La trahison des clercs, c'est globalement l'idée que nos élites ont comme oublié l'intérêt général pour exacerber leur cas particulier, au point de provoquer l'effondrement de l'ensemble. Une subversion intéressée qui a été avancée pour expliquer la débâcle de 1940. Voilà un parallèle fort. Surtout qu'il s'agit là de comprendre la décadence d'un pan industriel français à l'aune de la réussite du même secteur allemand. Une pente glissante.


Certains, pourtant, l'ont prise. Prenez le cas du démographe Emmanuel Todd. Récemment, sur un plateau de télévision, il n'y ait pas allé par quatre chemins: "Le problème n'est pas de juger l'Allemagne" a développé l'intéressé. «Mais elle a besoin de l'euro pour concurrencer, exterminer ses partenaires, pour exterminer ce qui reste d'industrie dans les pays de sa couronne". Puis vient la conclusion qui saisit d'effroi : «le patronat allemand veut une élimination de la concurrence européenne".


Dame ! Voilà le bouc émissaire tout trouvé et le dénommé Todd cuistot d'un chaudron au remugle sulfureux. Les termes et la cible ont un sens historique lourd. Ce raccourci suffit-il à tout expliquer ? Rien n'est moins certain. Car l'automobile française a d'abord été une vache à lait que l'on a épuisé pour mieux la destiner à l'abattoir. Et le voisin n'y est pour rien. C'est bien le taulier en charge qu'il faut stigmatiser.


Car enfin quoi ! En 1955, date de la sortie de la révolution DS, il y avait en France, cinq grands constructeurs : Renault, Citroën, Peugeot, Simca, Panhard, à peu près le même nombre qu’en Allemagne. La production française était alors de 725 000 voitures contre 908 500 en Allemagne. En 2011, la France a produit 2,3 millions de voitures, l’Allemagne 6,3 millions. Dixit Alain Goetzman, Président de Delta Inter Management. Que s'est-il donc passé ? Aucune invasion. Mais une capitulation en rase campagne fruit d'une inconséquence qui met en péril les 400.000 salariés recensés du secteur.


Faisons l'inventaire : un carburant fortement taxé, installation d'une vignette en 1956 qui détourne les marques tricolores du haut de gamme, une fiscalité hostiles oscillant historiquement entre une TVA à 33,33% et une taxe annuelle sur les véhicules de société, sans parler d'un système de récupération ubuesque. En 1973, les limitations de vitesse s'installent. On ne leur enlèvera pas leur contribution à la sécurité routière, mais on s'interrogera sur leur orientation fiscale et sur la pertinence de leur maintien, et bientôt de leur aggravation, sur les autoroutes. En Allemagne, de tout ceci, que nenni.

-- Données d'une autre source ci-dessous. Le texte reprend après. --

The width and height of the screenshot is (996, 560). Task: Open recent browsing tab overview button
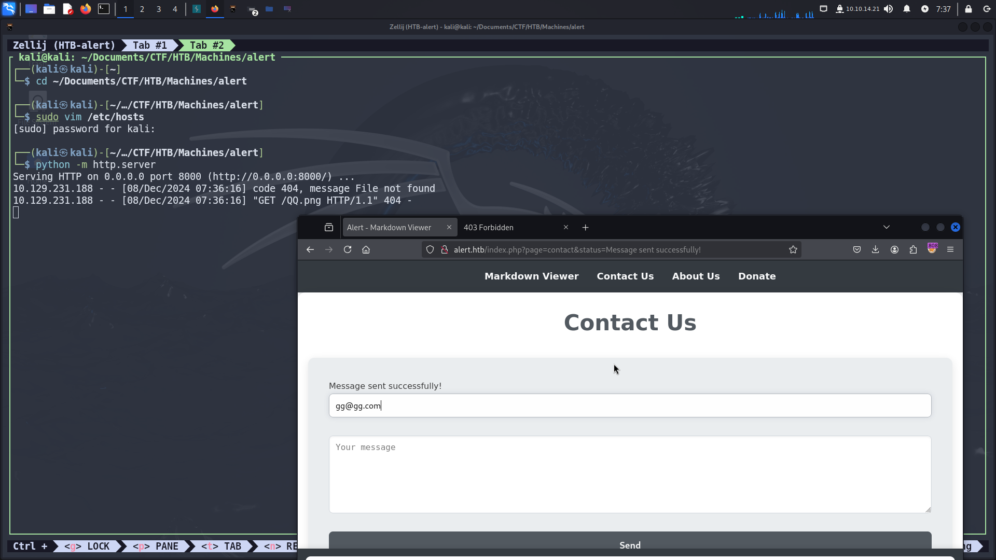(x=329, y=228)
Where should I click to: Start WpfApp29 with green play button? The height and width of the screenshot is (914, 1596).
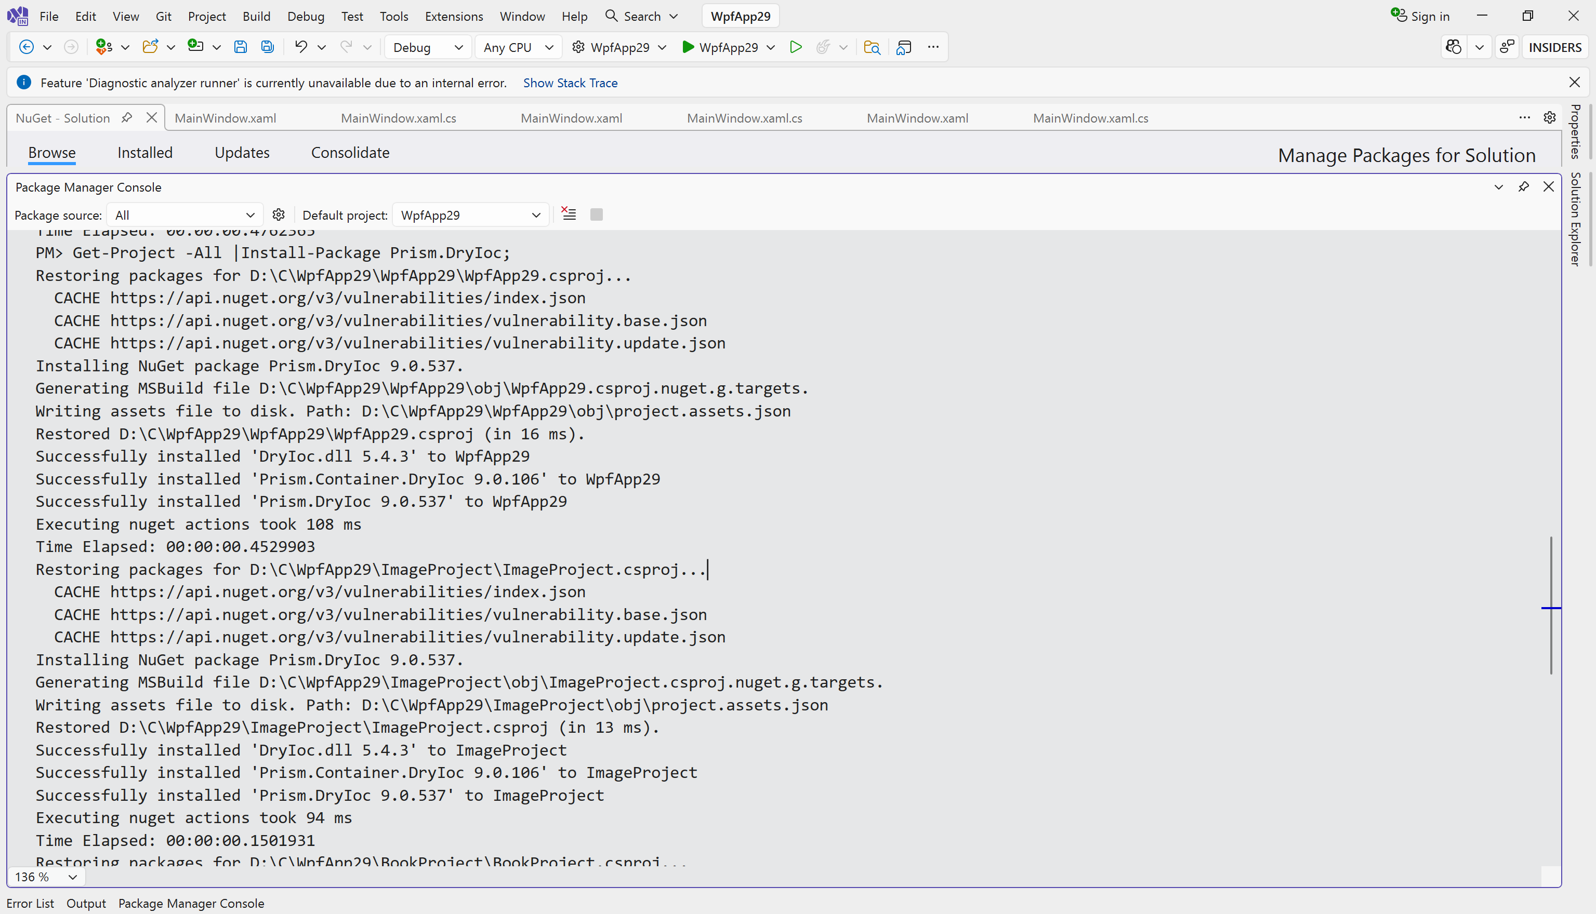pyautogui.click(x=688, y=47)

On pourrait dire que notre verte contrée, devant tant d'hostilité pour se constituer un haut de gamme, aurait pu se rattraper sur les petites voitures. Rentables si elles se conjuguent avec de forts volumes. A une période, pourquoi pas. Mais à l'air de la présente mondialisation, face aux usines des ex-pays de l’est ou du Maghreb, la partie est pipée et perdue d'avance.


Alors ? Mesdames et Messieurs nos élites, l'automobile française ne vous dit pas merci. L'Histoire donne raison à l'Allemand et à ses voitures haut de gamme à forte valeur ajoutée. L'heure est venue d'assumer ses choix.